Pagina ->

⟨

CONSIGLIO DI STATO, SEZ. V - Sentenza 6 giugno 2002 n. 3187 - Pres. Quaranta, Est. Allegretta - Tessarin (Avv. G. Minieri) c. Comune di Melegnano (Avv. M. Locati) e Zuccottin (n.c.) - (conferma T.A.R. Lombardia-Milano, Sez. II, 31 luglio 2001, n. 5329).

1. Comune e Provincia - Consiglio comunale - Natura di organo di rappresentativo del Comune - Presenza di regole di carattere neutrale atte a garantire il rispetto dei diritti della maggioranza e della minoranza - Necessità.

2. Comune e Provincia - Consiglio comunale - Presidente - Funzioni - Vanno svolte in modo neutrale, in modo tale da garantire il corretto funzionamento dell'organo collegiale.

3. Comune e Provincia - Consiglio comunale - Presidente - Revoca - Motivazione - Cattivo esercizio della funzione - Necessità Cessazione del rapporto di fiduciarietà politica - Insufficienza.

⟩

Materiale fornito ->
⟨

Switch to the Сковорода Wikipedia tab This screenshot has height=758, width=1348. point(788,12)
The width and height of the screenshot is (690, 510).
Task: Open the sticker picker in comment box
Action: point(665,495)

⟩

Problema da risolvere ->
Rispondi a queste domande in base alla pagina:
(a) Quale Comune è parte nella sentenza del Consiglio di Stato?
(b) Secondo il punto 2, in che modo vanno svolte le funzioni del presidente del consiglio comunale?
(c) Secondo il punto 3, quale motivazione è indicata come insufficiente per la revoca del presidente?
Le righe riportate sopra non sono necessarie.

Soluzione del problema ->
(a) Il Comune parte nella sentenza è il Comune di Melegnano.
(b) Le funzioni vanno svolte in modo neutrale, così da garantire il corretto funzionamento dell'organo collegiale.
(c) È indicata come insufficiente la cessazione del rapporto di fiduciarietà politica.